### Work request
What are the lines from the one with "Click the Upload from Student Testing icon" through the end of the records below, written out exactly and without the pictures?

### Available data
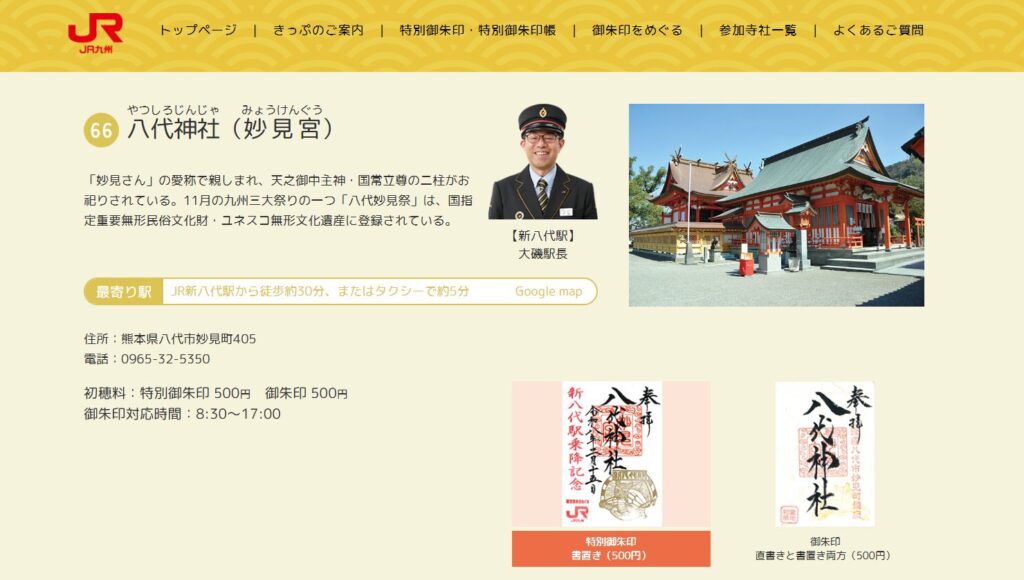Open the きっぷのご案内 menu item
1024x580 pixels.
coord(318,30)

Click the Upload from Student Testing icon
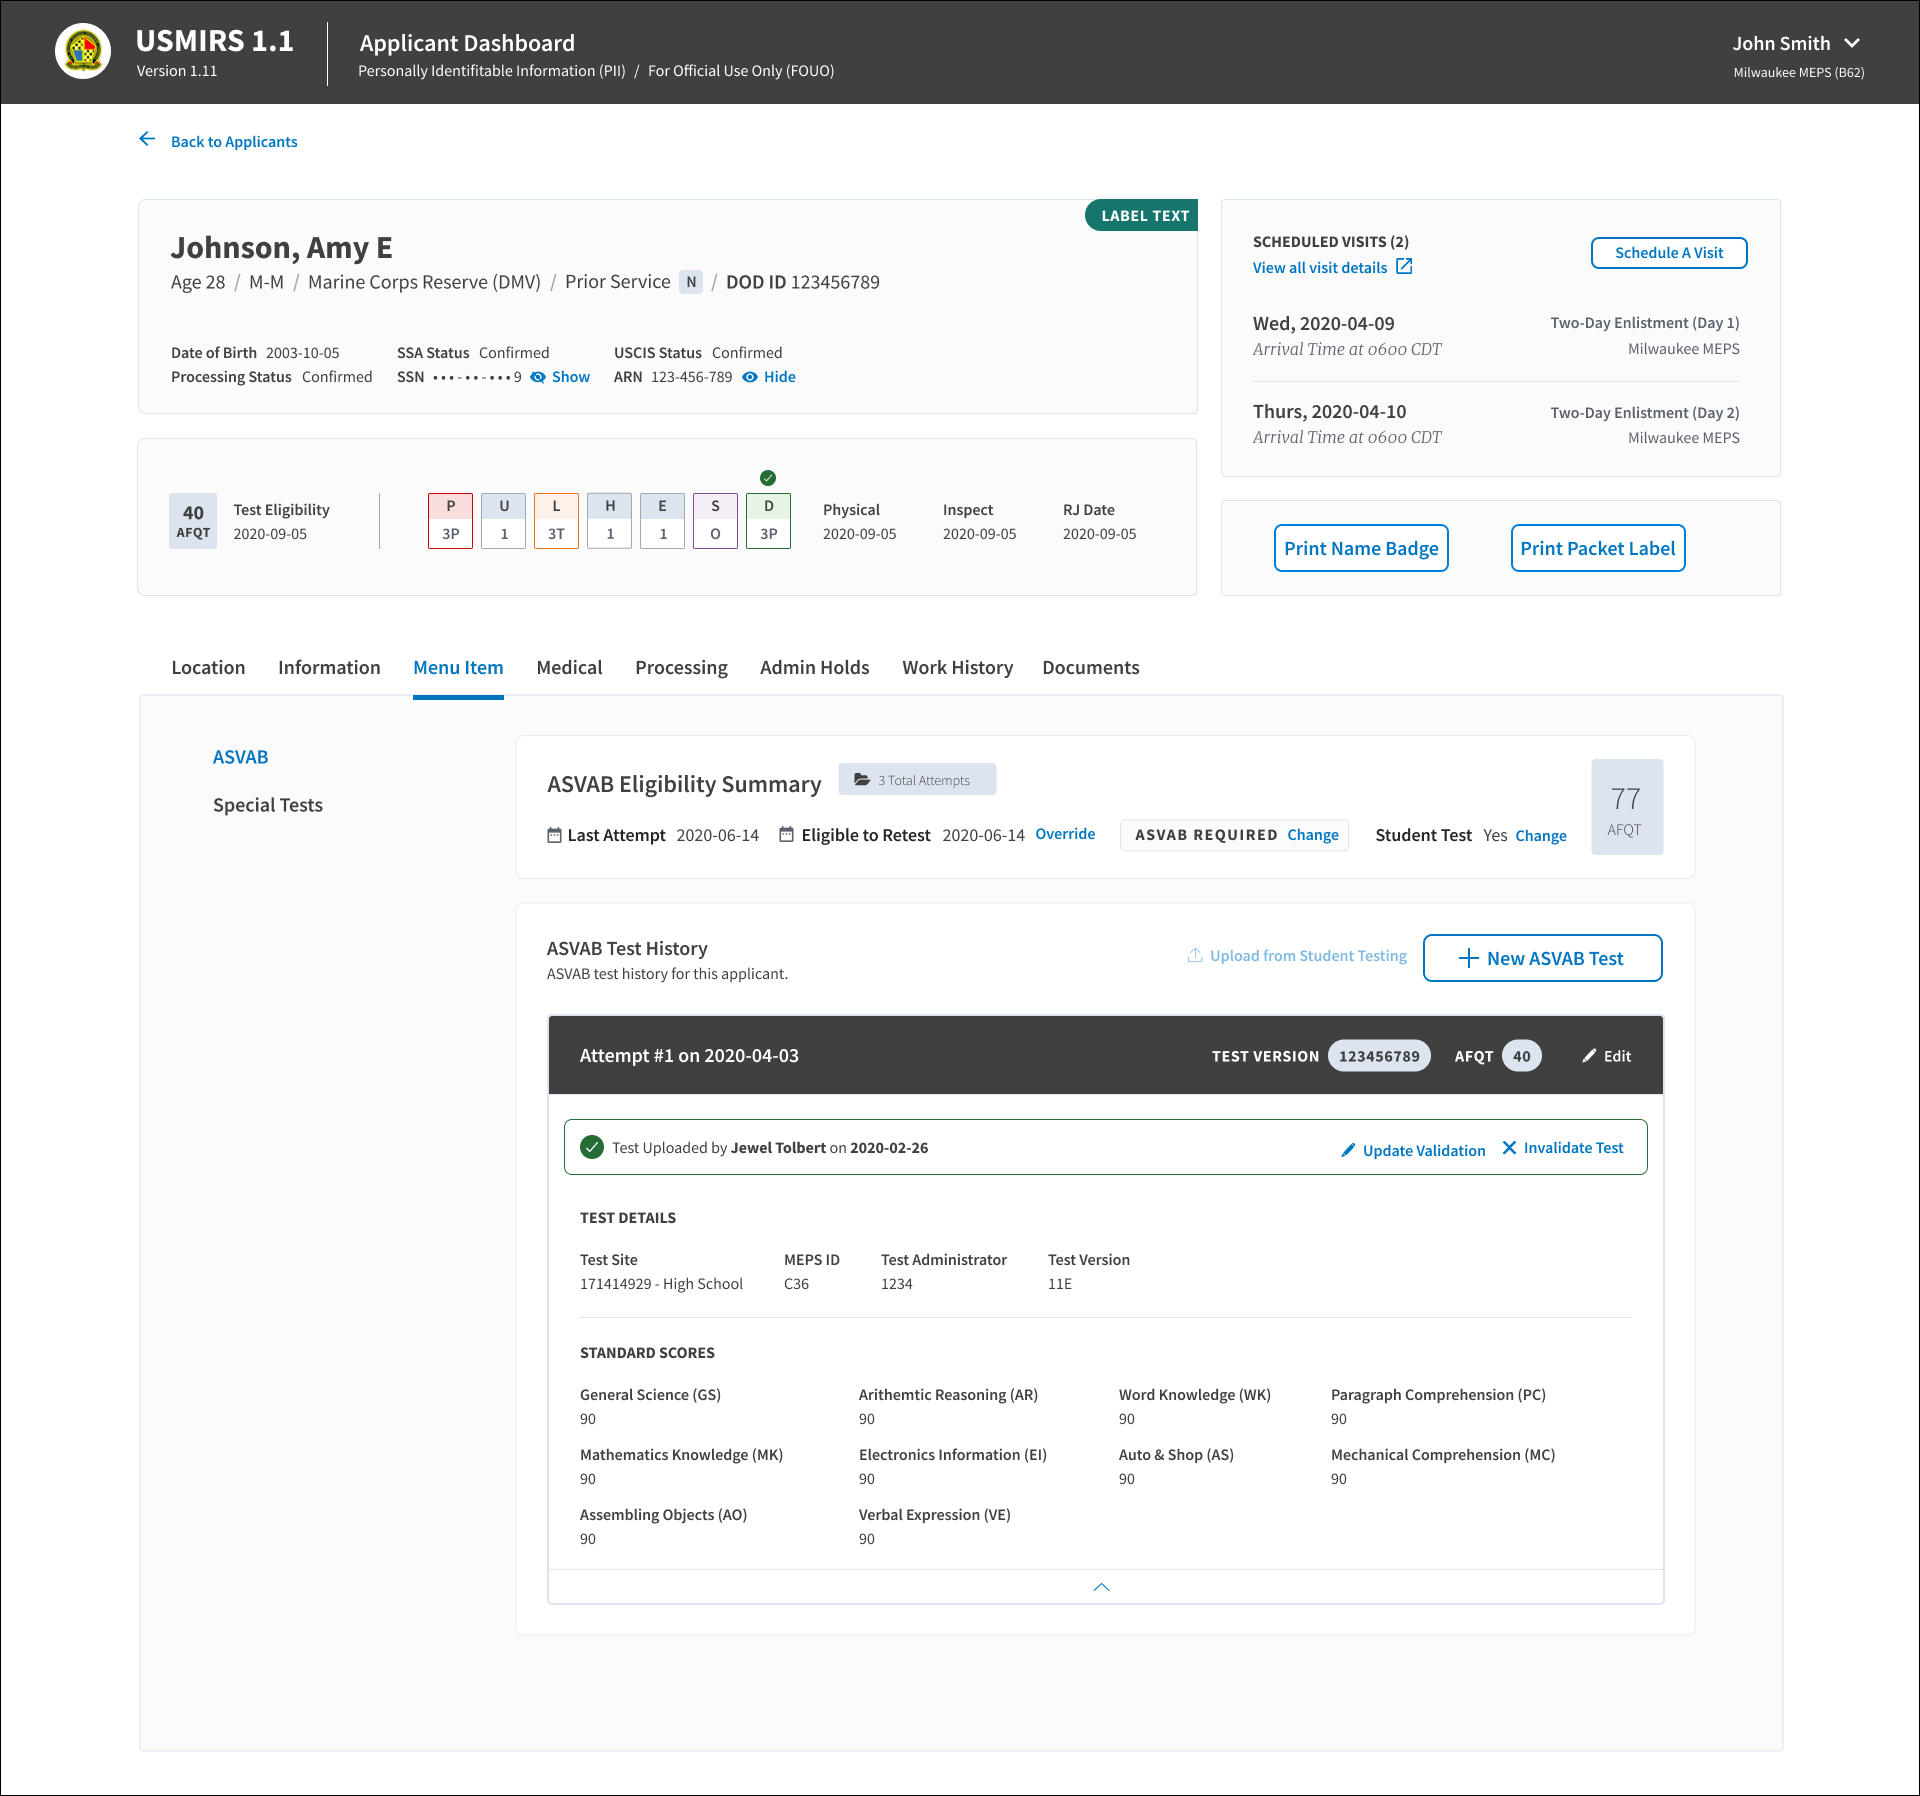point(1195,955)
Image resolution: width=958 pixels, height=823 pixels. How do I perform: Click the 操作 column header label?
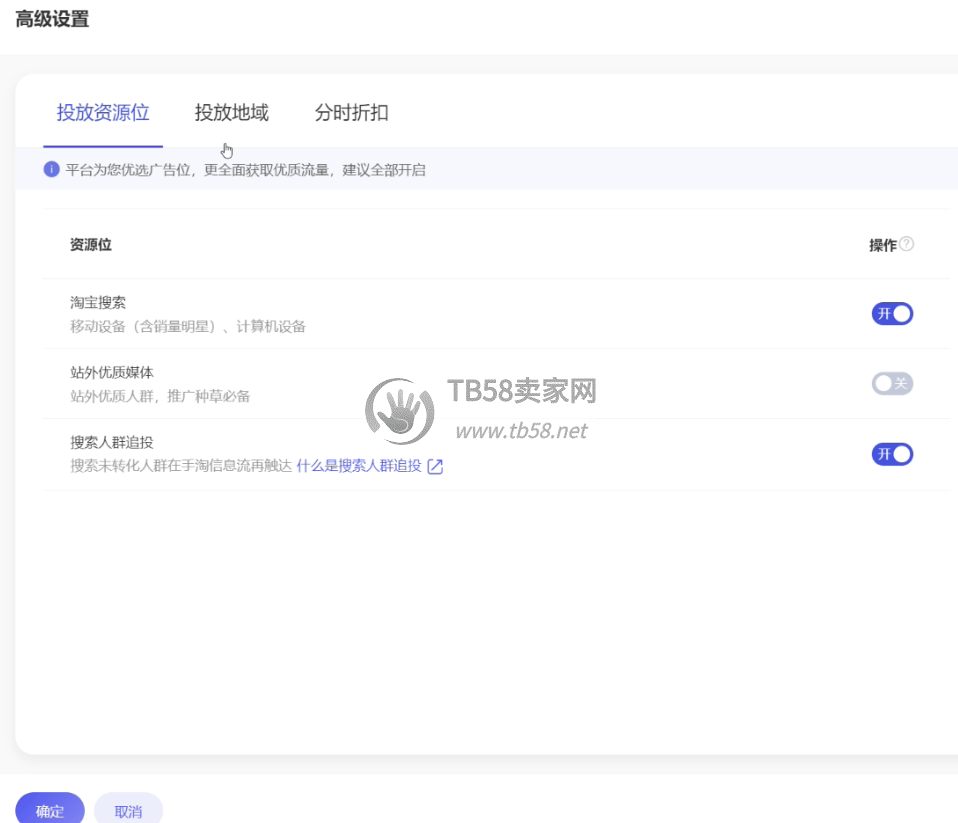(x=882, y=245)
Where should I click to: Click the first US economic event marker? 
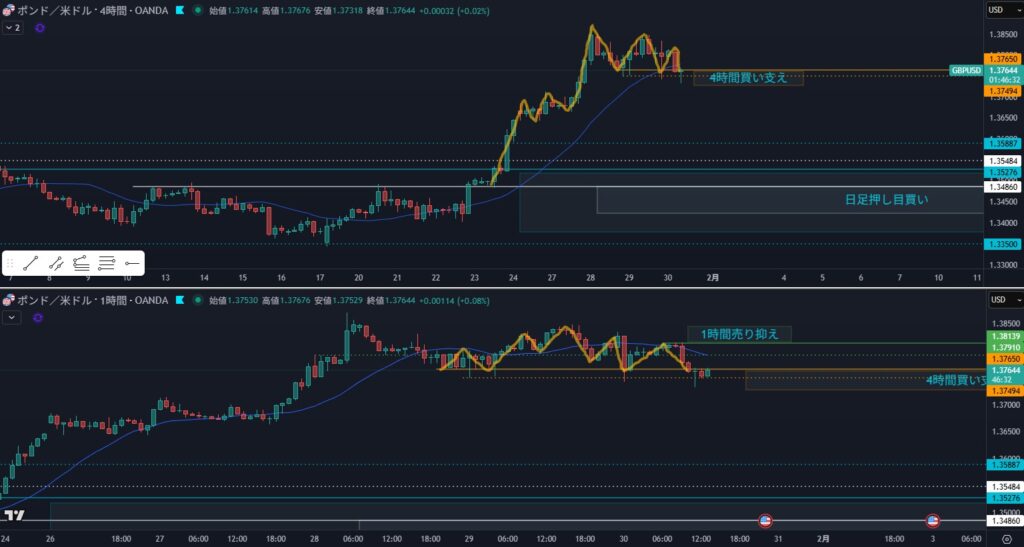(x=765, y=521)
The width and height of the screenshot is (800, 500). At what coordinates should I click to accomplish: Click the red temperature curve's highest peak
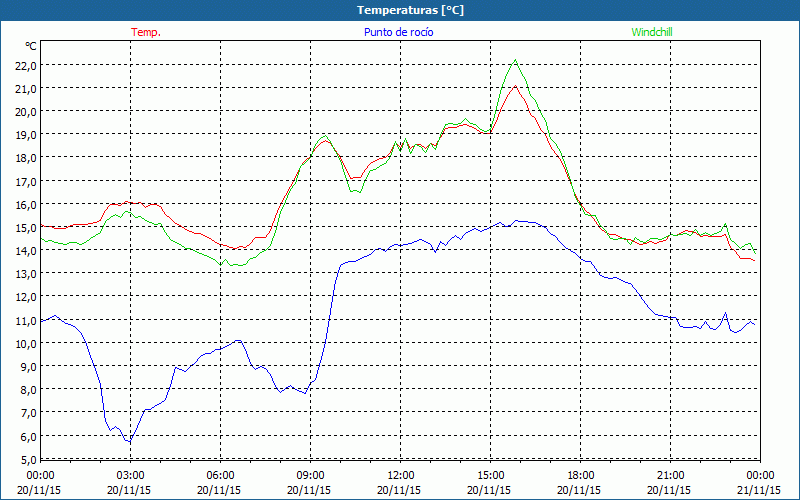[x=515, y=86]
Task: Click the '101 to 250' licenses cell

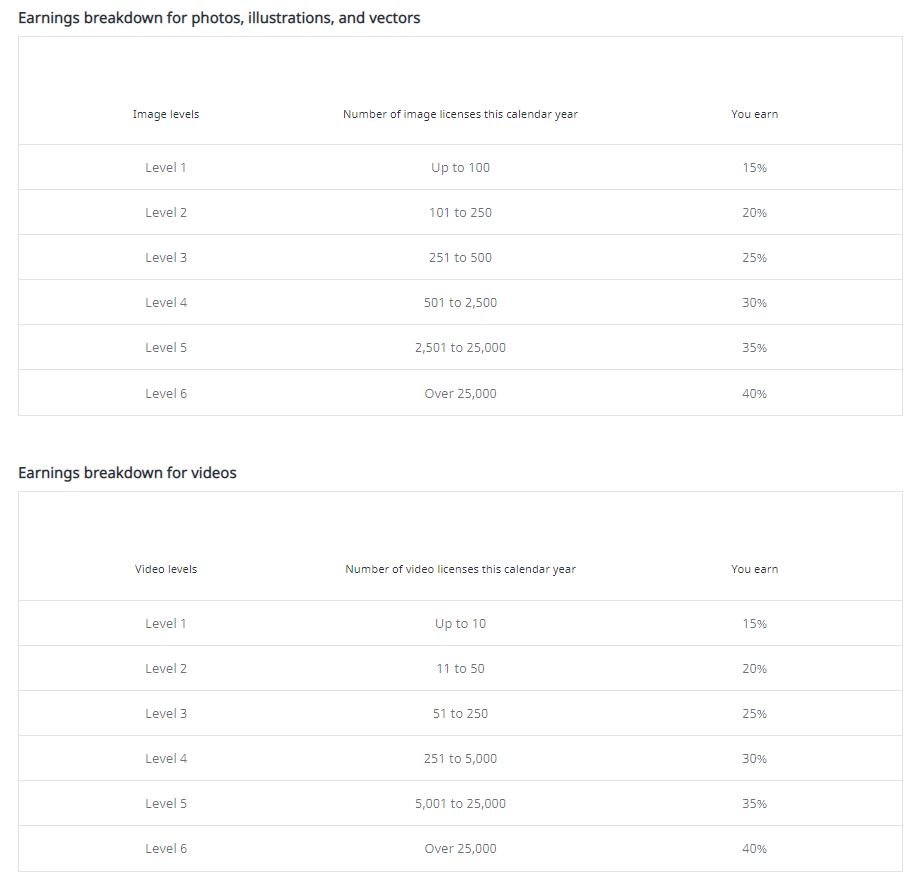Action: (460, 213)
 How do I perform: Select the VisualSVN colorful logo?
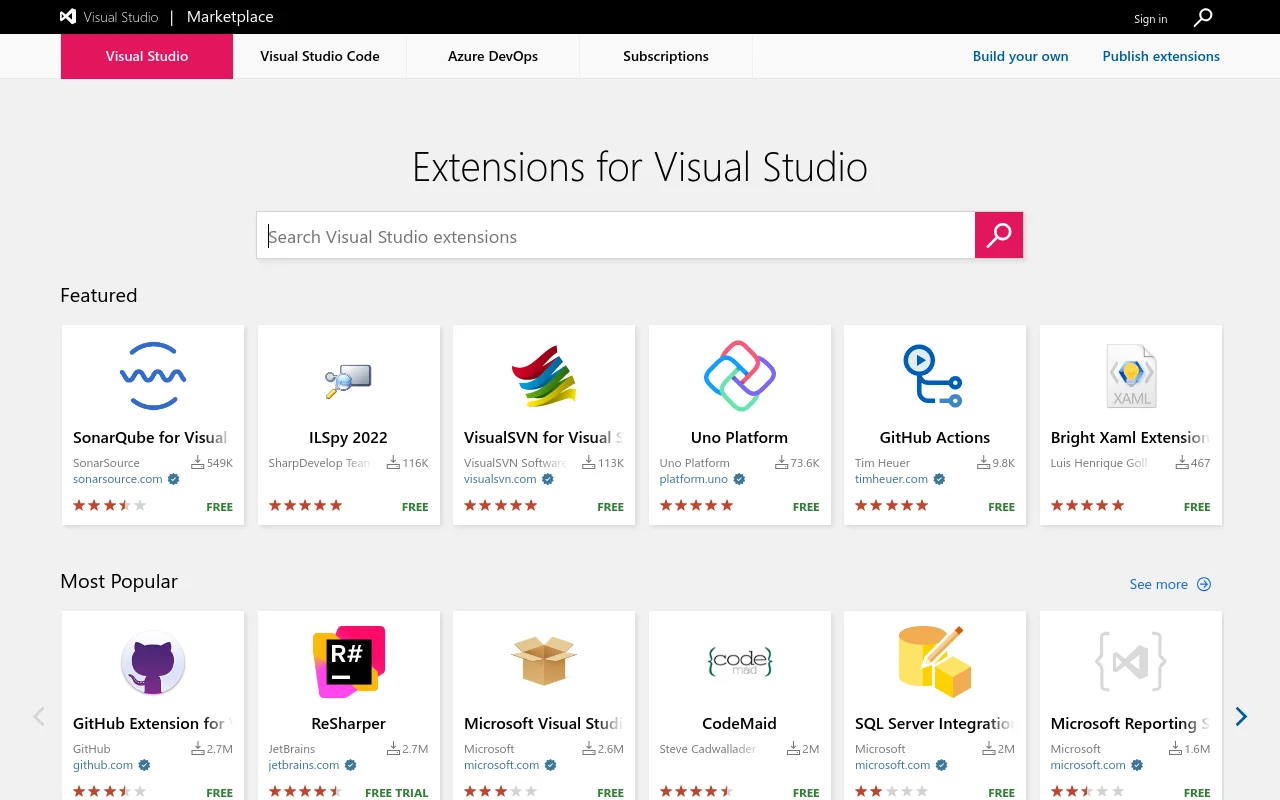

### Exercise answer
Click the Upload from Student Testing icon
point(1195,955)
Image resolution: width=958 pixels, height=823 pixels. How do I perform: Click the 操作 column header label?
(x=882, y=245)
Where should I click to: Click the first US economic event marker? 
(x=765, y=521)
The width and height of the screenshot is (800, 500). At what coordinates should I click to accomplish: Click the red temperature curve's highest peak
[x=515, y=86]
Task: Click the '101 to 250' licenses cell

Action: (460, 213)
 How do I perform: Select the VisualSVN colorful logo?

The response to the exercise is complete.